This test builds on the Patient Health Questionnaire — 9 items (PHQ-9), published in 2001 by Kroenke, Spitzer and Williams in the Journal of General Internal Medicine. Each of its 9 items maps to one DSM-5-TR criterion for a major depressive episode (APA, 2022), anchored to a 2-week recall window.
Beyond the PHQ-9, you answer a short context chapter (age, life situation, symptom duration, history) and a differential chapter that explores other possible leads — anxiety, bipolar, burnout, borderline. You gain precision: your report tells apart what really looks like depression from what may come from somewhere else.
Why this differential? Because a high depression score can mask a different clinical picture — notably a depressive episode in a bipolar context, where treatment diverges sharply (Ghaemi et al., 2003).

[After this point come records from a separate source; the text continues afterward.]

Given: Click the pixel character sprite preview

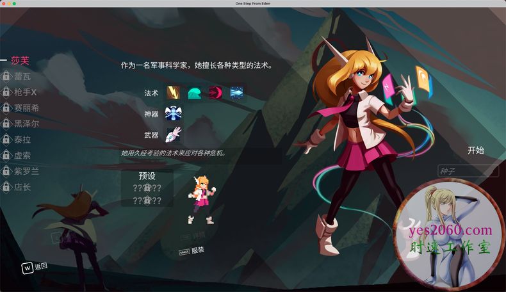Looking at the screenshot, I should click(x=201, y=192).
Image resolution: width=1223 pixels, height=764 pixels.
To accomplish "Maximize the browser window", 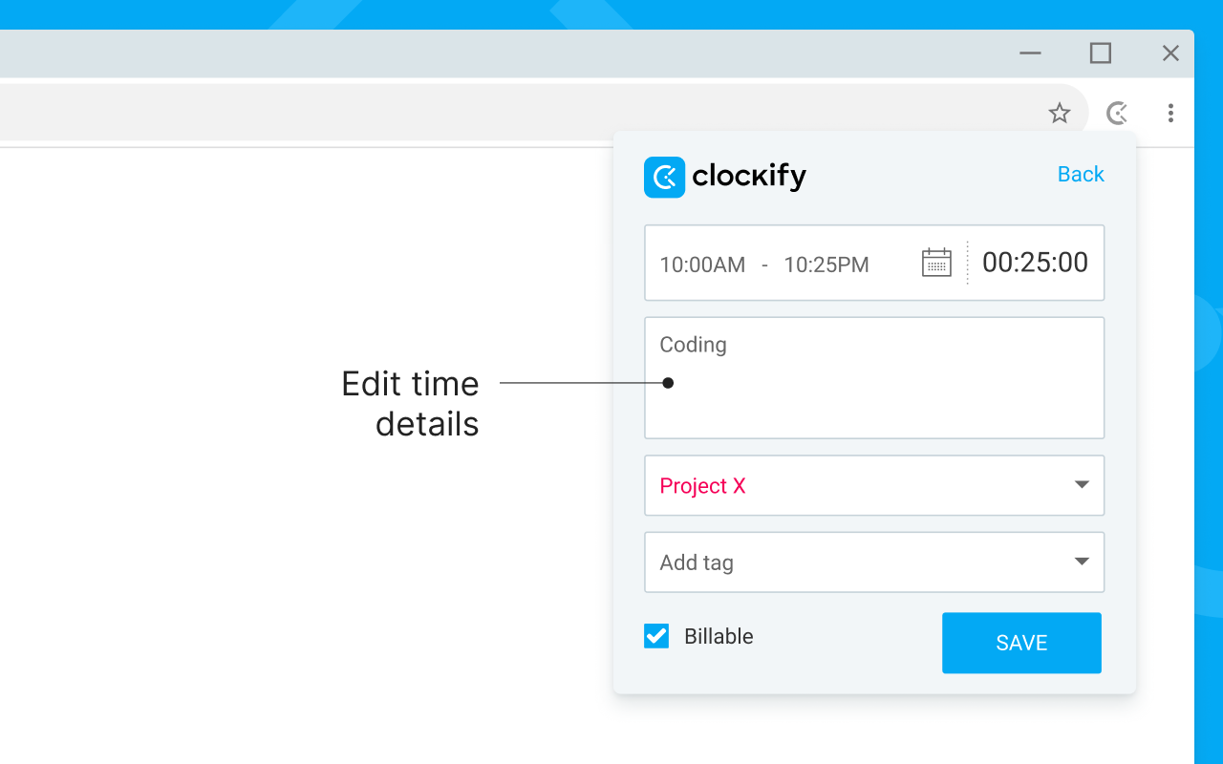I will tap(1100, 53).
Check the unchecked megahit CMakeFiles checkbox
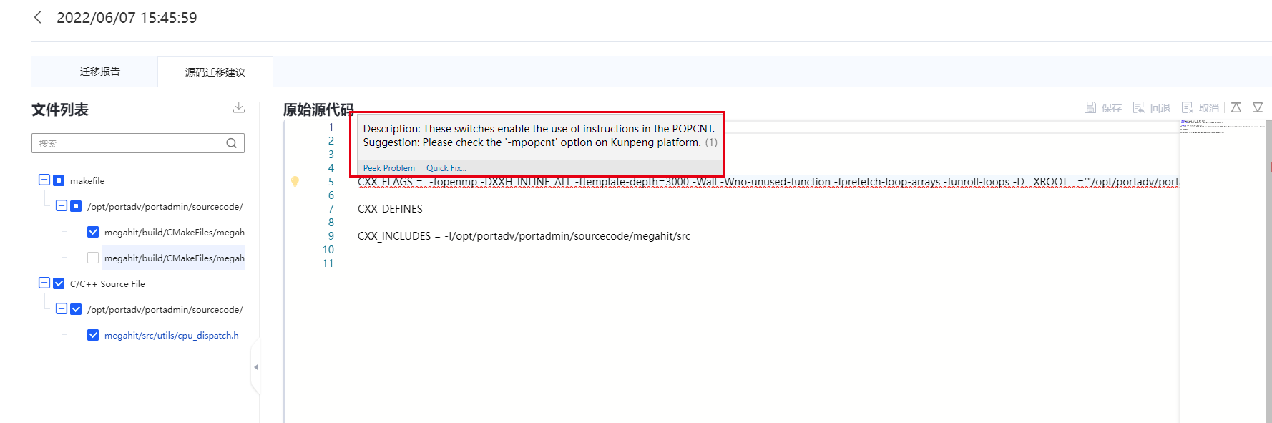 pyautogui.click(x=93, y=258)
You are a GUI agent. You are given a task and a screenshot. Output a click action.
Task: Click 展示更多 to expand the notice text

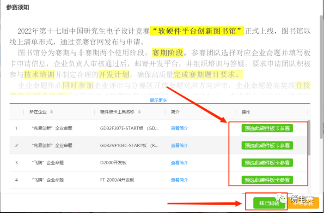tap(159, 100)
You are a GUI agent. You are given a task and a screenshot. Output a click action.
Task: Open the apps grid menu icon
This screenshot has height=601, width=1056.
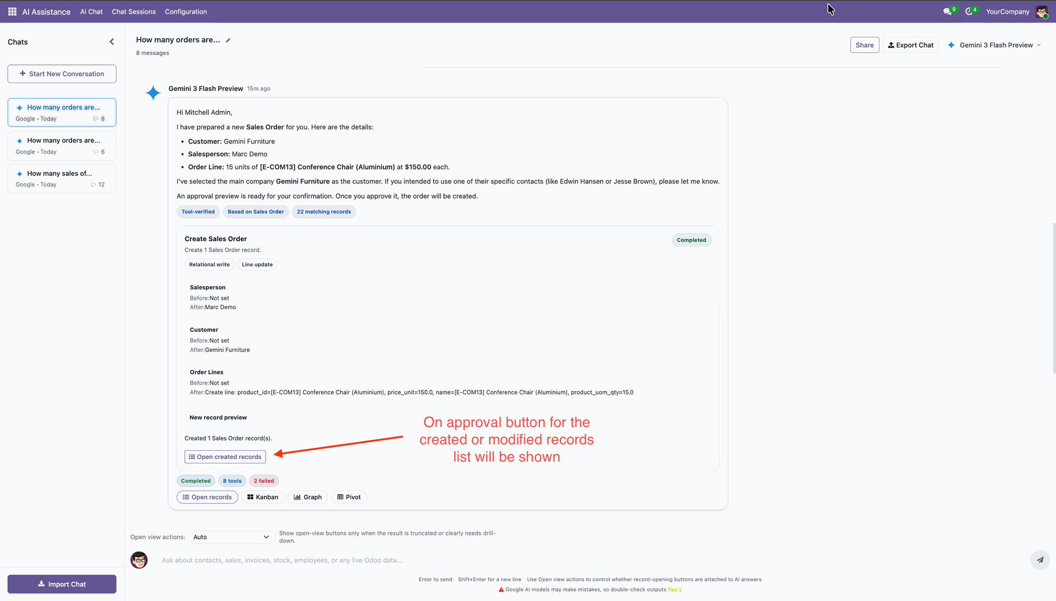12,12
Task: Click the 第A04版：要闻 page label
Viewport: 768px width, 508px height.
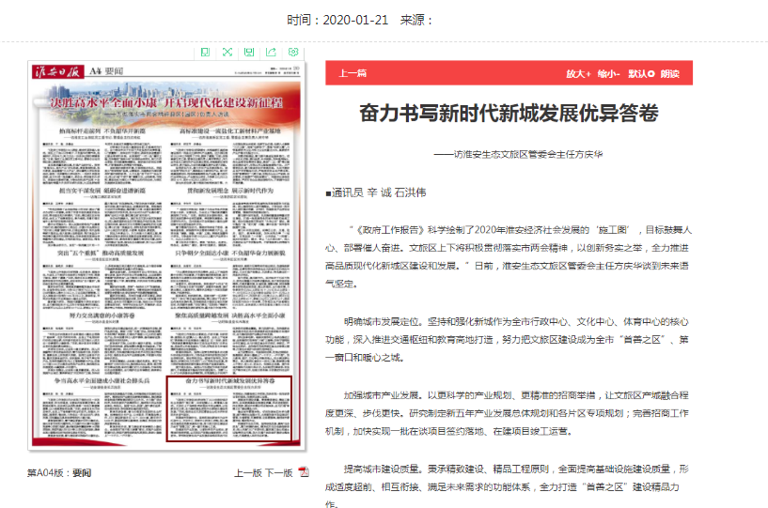Action: click(59, 472)
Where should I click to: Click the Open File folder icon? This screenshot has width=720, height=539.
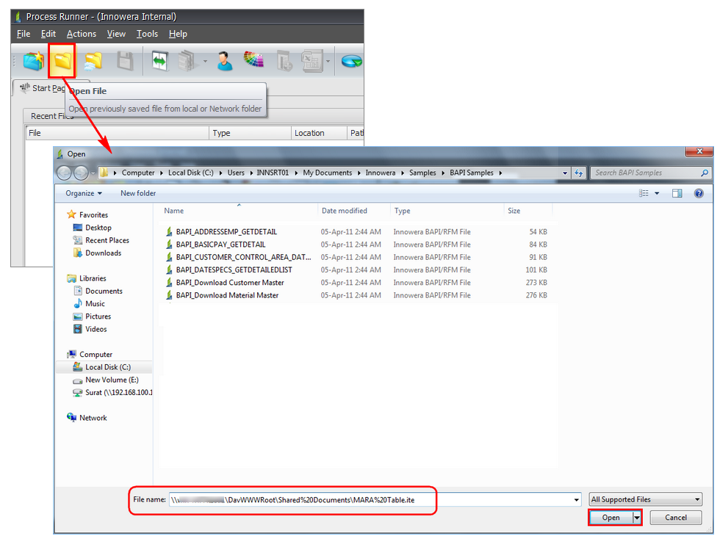pos(62,61)
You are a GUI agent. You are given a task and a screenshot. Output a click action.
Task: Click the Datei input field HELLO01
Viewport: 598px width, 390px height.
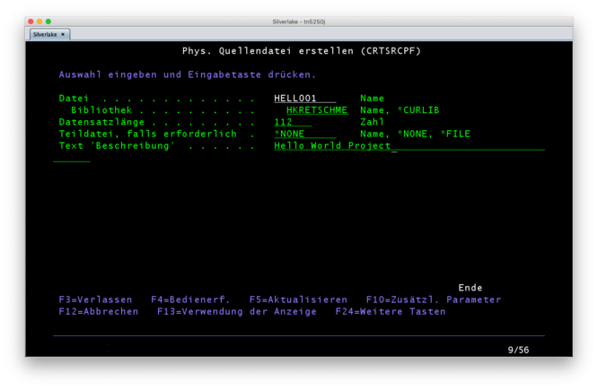[305, 99]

A useful screening tool must be able to point you toward the right specialist if your profile looks more like something else than unipolar depression.
A few numbers for context: depression affects 15–20 % of the population over a lifetime (Inserm), and around 10 % of adults 18–75 over 12 months (Baromètre Santé 2017). The PHQ-9 shows a sensitivity of about 88 % and a specificity of about 88 % at the ≥ 10 cutoff (meta-analysis Manea et al., 2012, CMAJ, 18 studies). It is the screening instrument recommended by primary-care bodies worldwide and used by clinicians to monitor treatment response.